The Voges-Proskauer (VP) test is a biochemical assay used in microbiology to identify and differentiate types of bacteria, particularly those belonging to the family Enterobacteriaceae. This test assesses the specific metabolic pathway a microbe uses when it ferments glucose, focusing on the production of a neutral end product. It serves to distinguish organisms that utilize the butanediol pathway from those that use the mixed-acid fermentation pathway. The VP test aids in the systematic identification of various bacteria in clinical, food, and environmental settings.
The Biochemical Mechanism of Acetoin Production
The VP test specifically looks for the ability of bacteria to convert glucose into a neutral compound called acetoin (acetylmethylcarbinol) through the butanediol pathway. This process begins when the bacterium breaks down glucose into pyruvic acid, a compound formed during sugar metabolism. Voges-Proskauer positive organisms convert this pyruvic acid into acetolactic acid, which is an unstable intermediate.
The acetolactic acid then undergoes decarboxylation, a chemical reaction that removes a carbon dioxide molecule, resulting in the formation of acetoin. Acetoin is the direct molecule the VP test is designed to detect, although it is often further reduced by the bacteria into the more stable end product, 2,3-butanediol. The production of these neutral end products contrasts sharply with the mixed-acid pathway, which yields highly acidic end products like lactate and acetate.
Because the butanediol pathway produces neutral compounds, it results in a less significant drop in the pH of the culture medium compared to the mixed-acid pathway. This difference in end products is the fundamental biochemical trait the Voges-Proskauer test capitalizes on for bacterial differentiation.
Performing the Test and Observing the Reaction
The Voges-Proskauer test is performed by inoculating a bacterial culture into a specialized medium, typically an MR-VP broth containing glucose and peptone, and incubating it for a set period. After incubation, specific chemical reagents are added to chemically detect the presence of any produced acetoin. The reagents used are known as Barritt’s reagents, consisting of alpha-naphthol (Reagent A) and potassium hydroxide (KOH) (Reagent B).
These two reagents are added sequentially to the incubated broth, with alpha-naphthol added first to serve as a color enhancer. The strong alkali, potassium hydroxide, then acts as an oxidizing agent in the presence of atmospheric oxygen, converting any acetoin present in the broth into a compound called diacetyl. Aeration, often achieved by gently shaking the tube, is necessary to supply the oxygen required for this oxidation step.
The newly formed diacetyl then reacts with guanidine compounds, which are naturally present in the peptone component of the broth medium, to produce a visible color change. This final reaction forms a complex that appears pink or red at the surface of the medium.
Interpreting Results and Application in Microbiology
The interpretation of the Voges-Proskauer test relies entirely on the color change observed at the surface of the culture medium after the addition of the reagents. A positive VP result is indicated by the development of a cherry-red or pink color within 15 to 30 minutes, confirming that the organism successfully produced and accumulated acetoin during its growth. Conversely, a negative VP result is signified by the absence of this red color, with the medium remaining yellow or turning a copper-brown color.
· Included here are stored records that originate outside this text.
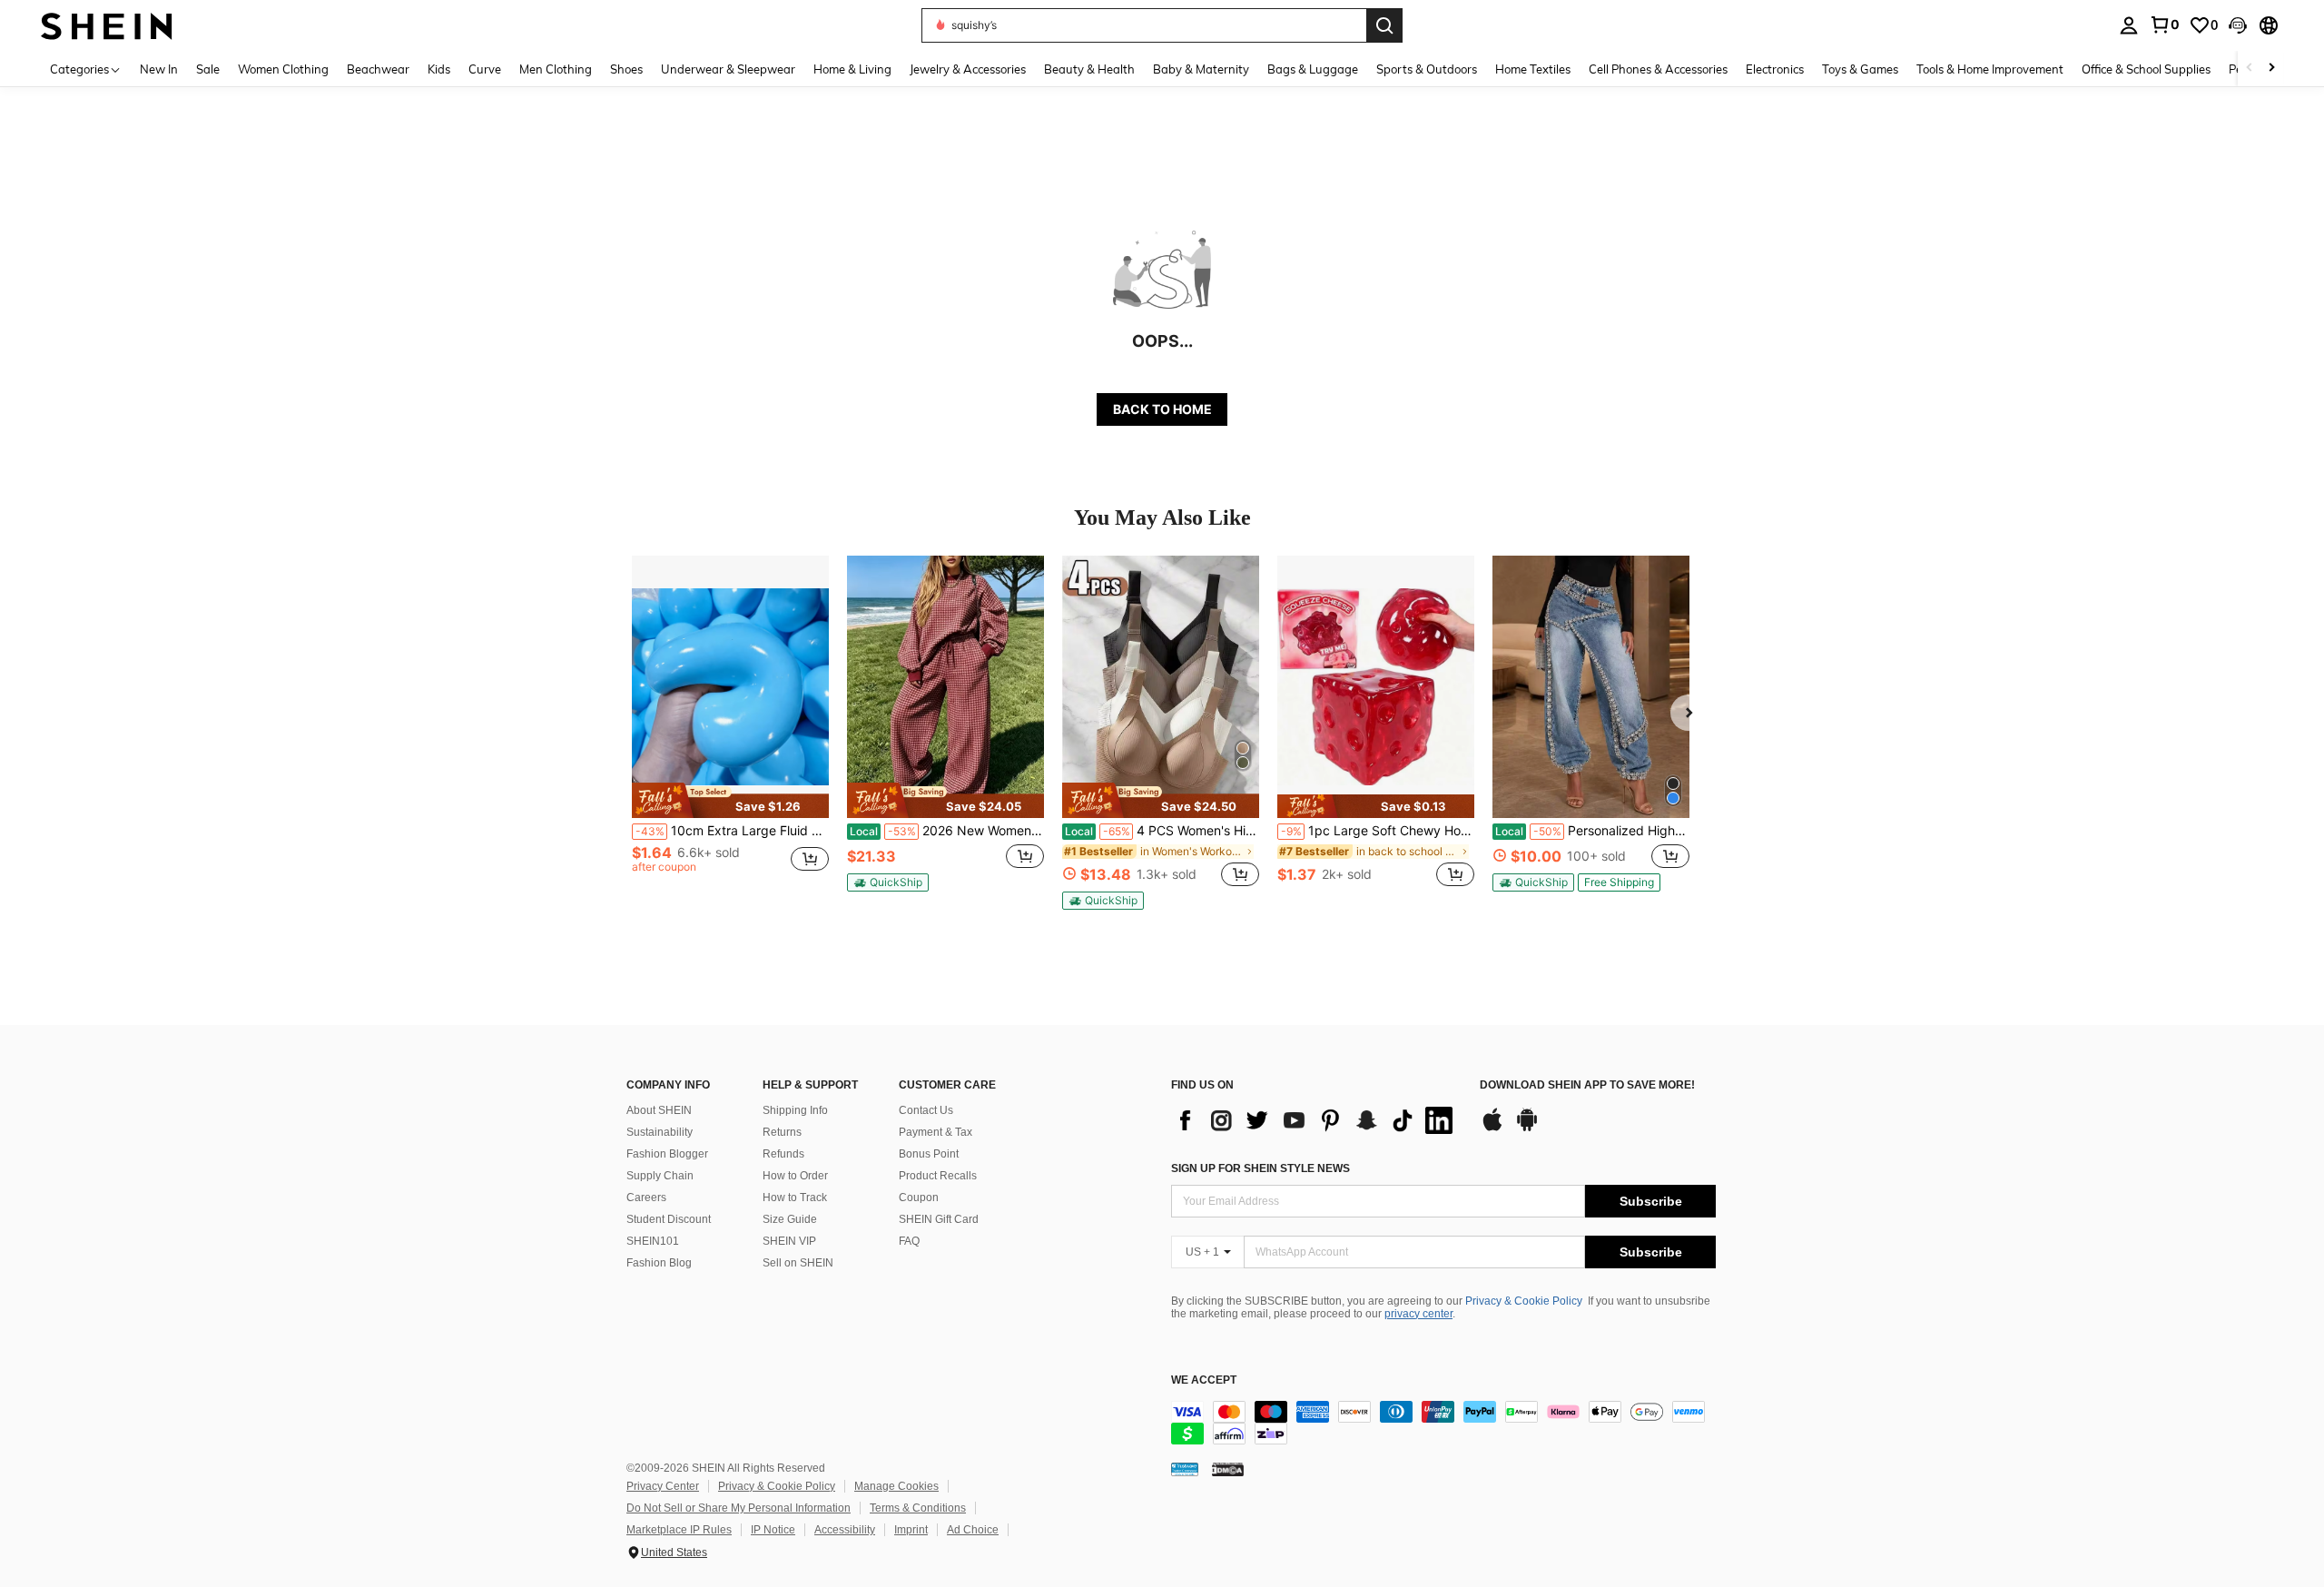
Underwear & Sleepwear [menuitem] (728, 69)
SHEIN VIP (789, 1241)
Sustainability (659, 1132)
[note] (730, 800)
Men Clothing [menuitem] (555, 69)
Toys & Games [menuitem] (1860, 69)
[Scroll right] (2271, 68)
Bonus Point (929, 1154)
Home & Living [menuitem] (852, 69)
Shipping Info (795, 1110)
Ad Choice (973, 1529)
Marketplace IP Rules (679, 1529)
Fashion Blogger (667, 1154)
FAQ (909, 1241)
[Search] (1384, 25)
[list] (1316, 1120)
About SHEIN (659, 1110)
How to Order (795, 1175)
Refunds (783, 1154)
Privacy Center (662, 1486)
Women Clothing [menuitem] (283, 69)
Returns (782, 1132)
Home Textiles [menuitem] (1533, 69)
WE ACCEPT (1203, 1380)
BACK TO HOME (1162, 409)
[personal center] (2129, 25)
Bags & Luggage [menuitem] (1312, 69)
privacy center (1418, 1313)
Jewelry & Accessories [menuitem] (968, 69)
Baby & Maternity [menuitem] (1201, 69)
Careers (646, 1197)
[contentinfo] (1443, 1422)
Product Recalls (938, 1175)
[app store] (1492, 1128)
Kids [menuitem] (439, 69)
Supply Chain (660, 1175)
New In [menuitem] (159, 69)
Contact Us (926, 1110)
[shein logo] (106, 25)
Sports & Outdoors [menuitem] (1426, 69)
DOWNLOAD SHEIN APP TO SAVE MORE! (1587, 1085)
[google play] (1527, 1128)
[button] (2238, 25)
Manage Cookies (896, 1486)
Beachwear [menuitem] (378, 69)
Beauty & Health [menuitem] (1089, 69)
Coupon (919, 1197)
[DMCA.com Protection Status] (1228, 1469)
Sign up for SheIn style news (1260, 1168)
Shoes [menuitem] (626, 69)
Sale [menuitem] (208, 69)
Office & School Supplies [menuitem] (2146, 69)
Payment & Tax (935, 1132)
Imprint (911, 1529)
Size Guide (790, 1219)
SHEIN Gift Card (939, 1219)
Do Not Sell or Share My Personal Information (738, 1508)
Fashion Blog (659, 1263)
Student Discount (668, 1219)
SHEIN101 (652, 1241)
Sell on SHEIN (798, 1263)
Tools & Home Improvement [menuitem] (1989, 69)
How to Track (795, 1197)
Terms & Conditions (918, 1508)
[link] (2164, 24)
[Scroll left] (2249, 68)
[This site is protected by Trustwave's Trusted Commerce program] (1184, 1469)
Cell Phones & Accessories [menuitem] (1658, 69)
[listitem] (730, 731)
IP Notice (773, 1529)
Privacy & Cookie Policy (1523, 1301)
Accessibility (844, 1529)
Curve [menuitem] (484, 69)
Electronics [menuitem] (1775, 69)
This color distinction is a powerful tool for classifying bacteria, particularly within the Enterobacteriaceae family, where metabolic differences are used for identification. Bacterial genera such as Klebsiella, Enterobacter, and Serratia are typically Voges-Proskauer positive, indicating they favor the butanediol pathway. In contrast, organisms like Escherichia and Shigella are generally Voges-Proskauer negative because they rely on the mixed-acid fermentation pathway.
The VP test is one component of a series of four biochemical tests collectively known as the IMViC battery, which stands for Indole, Methyl Red, Voges-Proskauer, and Citrate. This systematic approach allows clinical and environmental laboratories to narrow down the identity of an unknown microbe by comparing its metabolic profile against established standards.